Passage to read
>>>>>
Did you know that there’s one skill you can easily start using right now that makes you much more attractive to women…
And that it actually makes dating easier for you?
See, most men, when they start seeking dating advice, are (understandably) very concerned about “what to say” to women to make women want them…
And, yes, what you say to women is important.
However, the following things are MUCH more important than what you say:
1. Your social status…
The same words said by different men can be more or less attractive.
2. Your body language…
The same words with different body language as context communicate very different things.
We all know that non-verbal communication is most of the communication pie…
And, women pick up on nonverbal cues even more than you do (6 times more in fact).
3. The topic of this article…
We’ll get to that in just a second.
4. The way you say the words…
Again, non-verbals matter more.
THEN, what you say matters after all of this…
So, before you worry too much about what to say to women, let’s talk about something even more important:
How to be INTERESTING and MYSTERIOUS to women…
What we’re talking about today is a skill that more than 90% of men lack…
And:
A. Most men who try to do it do it the wrong way…
B. Most people lack this skill in general…
C. It seems to be getting worse now, so it’s an even bigger advantage for you that it was in the past.
So, what is this magical skill that’s even more important than knowing what to say to women, that’s easy to learn, that actually makes dating easier for you, and that naturally boosts your confidence?
And, of course, that also makes you incredibly interesting and mysterious to women (i.e. extremely attractive) at the same time?
LISTENING (properly).
I know, I know, it’s not very “sexy…”
But, seriously, if you learn how to listen the right way, you’ll do much better with women and your life will be easier.
The art of listening might not be very sexy, but it makes YOU very sexy.
If you apply this skill to your life in general, you’ll also be more naturally popular and have more business opportunities as well.
Now, the thing is that you have to listen the right way for it to make you attractive to women, so:
1. Make sure ATTRACTION has been established before you start listening to her a lot…
This is the main mistake that “nice guys” make when they listen to women:
They listen to women complain about their problems with other men and they listen to women a lot BEFORE attraction has been established.
They think that “being a shoulder to cry on” will make her want him.
NOPE.
You have to make sure you establish attraction before you start listening to her…
Otherwise, you’re headed on a bullet train straight into the FRIEND ZONE.
So, make sure you playfully tease her a little bit and laugh with her before you start listening.
And, do it in a DATING context: If she’s attracted to you and she’s a good woman, she won’t want to talk about other men a lot.
If you’re on your first date with her and she tells you a little bit about her relationship with her ex and then moves on, that’s normal and completely fine.
However, if she’s always talking to you about her problems with other men or other men she’s interested in, either decide just to be friends with her and be okay with that or MOVE ON.
Listening to her talk about herself and asking her open-ended questions so she can talk a lot ON A DATE is different (attractive) than being her friend and listening to her problems (especially about other men) without ever asking her on a date or establishing attraction (repulsive).
Make sense?
2. After you establish attraction, ask her open-ended questions and LET HER TALK…
You shouldn’t be afraid to share yourself with her and tell stories, etc. but you also shouldn’t be worried about what to say next.
Let her carry the conversation while you just gently guide it along.
<<<<<
Exercise 1
Reproduce the entries verbatim, starting at the line containing "You are a computer-use" and continuing through the final entry, with both ends included. Omit the pictures from your reproduction.

Excerpted records
>>>>>
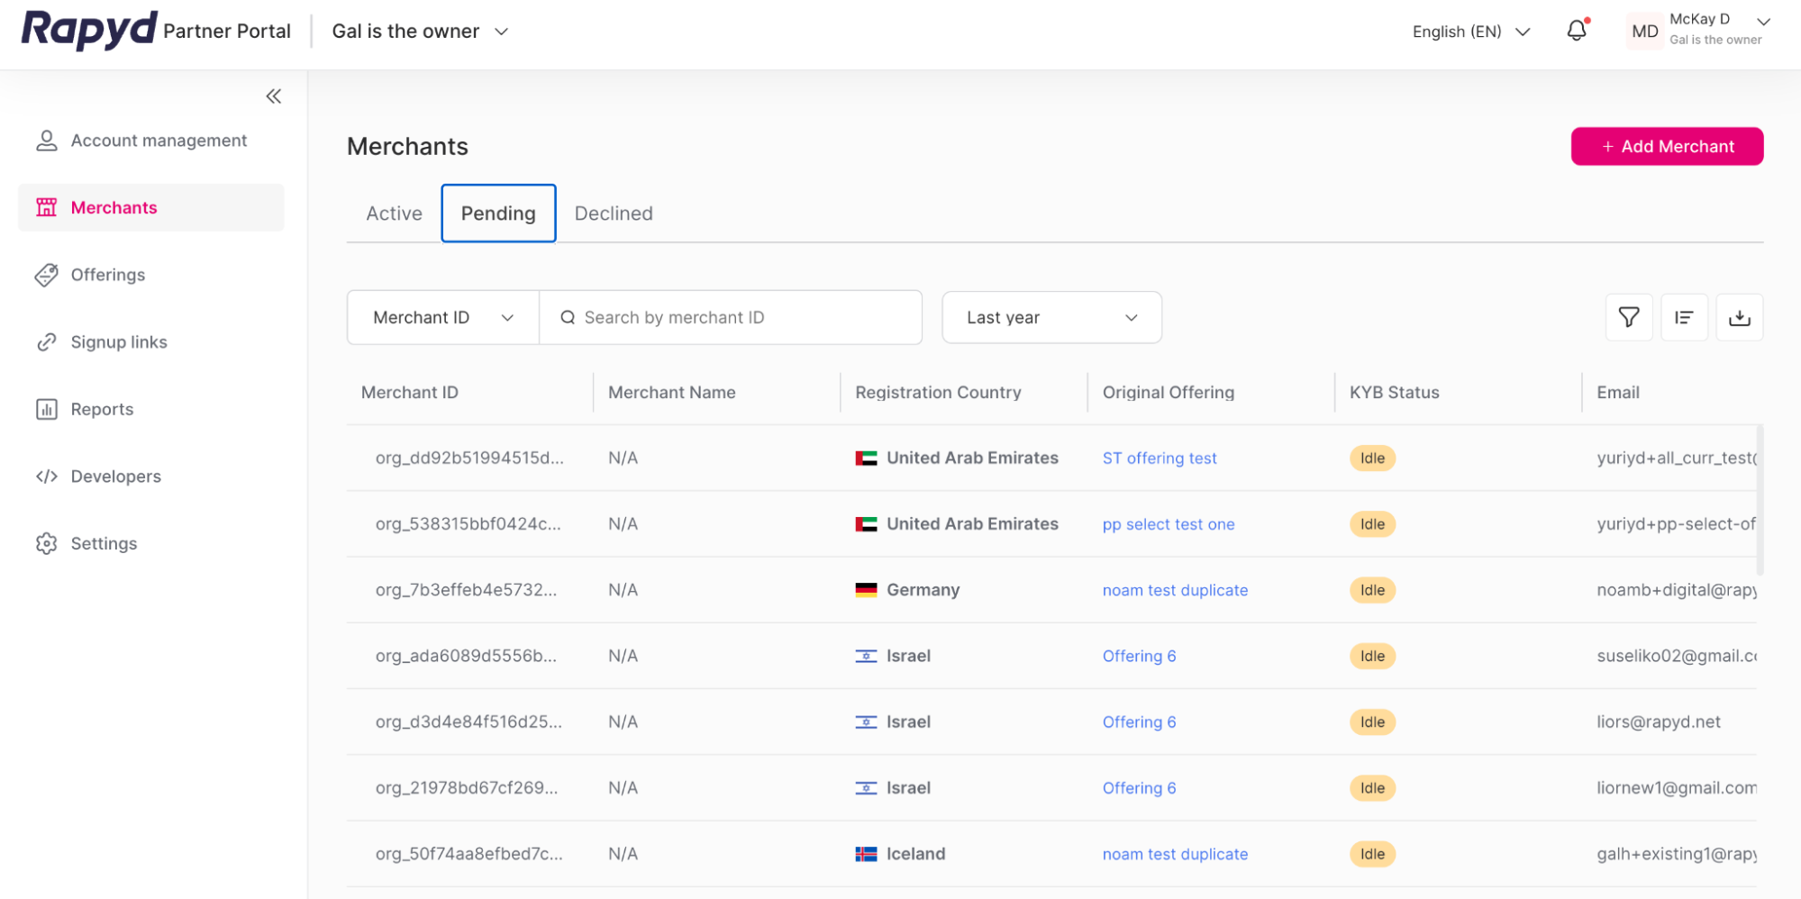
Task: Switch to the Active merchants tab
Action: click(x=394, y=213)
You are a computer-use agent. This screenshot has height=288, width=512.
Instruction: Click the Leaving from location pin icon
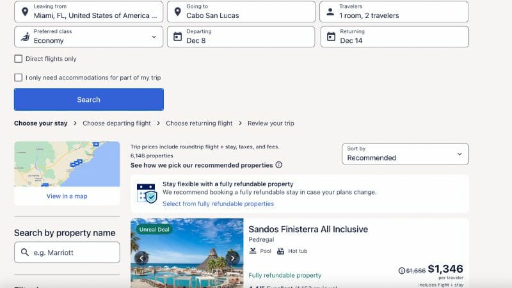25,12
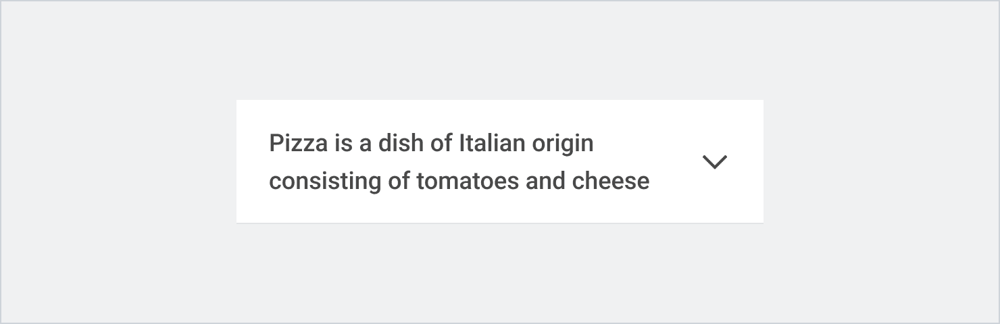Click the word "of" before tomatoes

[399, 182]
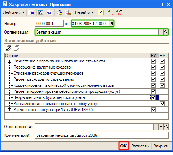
<<<<<
Exercise 2
Continue the article on listening as a dating skill from its final sentence.

Expected output 1
You are a computer-use agent. This screenshot has height=288, width=512.
Instruction: Click the Leaving from location pin icon
25,12
Click the word "of" before tomatoes

[399, 182]

Expected output 2
For example (after teasing her and being playful for a few minutes):
“Alright Janice…you seem like a cool person so I’m curious…Tell me: What would you do if you hit the lottery jackpot and never had to work again?”
Then, shut off your mind and LISTEN.
When she’s done, you can tell her a story about you or your life that’s related to something she said, or you can ask her to tell you more:
“Is there more about that?”
“Wow, that’s really cool…Why do you X about X?”
“What makes you want to X?”
“Are you finished, or is there more?”
You can even just stay silent for a while after she’s finished talking…
I tried this as a social experiment one time:
For a whole week, any time I was having a conversation with someone, I counted to five before I started talking after they finished talking.
And, guess what happened?
Almost every time (95%), the other person had MORE to say and started talking again.
And, what they shared at that point was DEEPER and more meaningful than what they said the first time around.
And, the other person felt extremely comfortable with me and felt heard, respected, and validated by me.
Remember: We don’t like people who share themselves with us a lot, we like people who we share a lot of ourselves with.
So, instead of trying to “convince her to like you” by telling her all the “awesome” stuff about yourself, let her tell you all the awesome stuff about herself.
If you do that and you also establish attraction, it’s like fishing with dynamite. =)
And, when you listen to her instead of talking about yourself, she likes you more, she’s more attracted to you, she feels much more connected to you, AND:
She thinks you’re INTERESTING and MYSTERIOUS…
Which means she’s much more likely to want to see you again.
The best part: Asking her open-ended questions and letting her talk is infinitely easier than trying to think of the perfect thing to say next.
So, it also helps you relax and feel more naturally confident.
Now, at the very least, if you didn’t like what she said, after she’s done talking say something like, “Oh, that’s interesting…”
When she shares something even a little bit deeper about herself with you, NEVER put her down.
Just move the conversation smoothly to a new topic (and make your exit gracefully if what she said was a deal-breaker for you).
Remember: She should be doing 60-80% of the talking on your dates (after you establish ATTRACTION by being playfully challenging with her FIRST).
If she gets to talk a lot when she’s with you and she’s having fun with you, you’ll be MILES ahead of your competition.
And, don’t worry, people generally HATE listening and LOVE talking about themselves…
It takes a lot of INTERNAL STRENGTH to not try to talk about yourself a lot and not try to convince her to like you and to listen to her instead…
So, it’s not like millions of guys will get this idea all of a sudden and start using it when they’re out there dating.
It will be a huge advantage for you for the rest of your life.
3. Keep playful teasing sprinkled in to your conversation every once in a while to keep the attraction alive and avoid the friend zone…
If she only wants to talk about her issues and problems and she always wants to tell you about all of her problems with other men, MOVE ON.
Otherwise, encourage her to share things she’s passionate about and the positive things about herself and her life and then LISTEN.
If you do that AFTER you establish attraction and you keep playfully teasing her every once in a while as a spice, she’ll think you’re the most interesting and mysterious man she’s ever met and she’ll think you’re an incredible conversationalist.
In other words, she’ll be extremely attracted to you and feel exceptionally comfortable with you at the same time…
And what do two people do when they’re extremely attracted to each other and exceptionally comfortable with each other? =)
4. After you’re in a long-term relationship with her or you’re married to her, LISTEN even more.
Now that she’s your official girlfriend or your wife and ATTRACTION has very clearly been established, she’s EARNED the right to your full attention.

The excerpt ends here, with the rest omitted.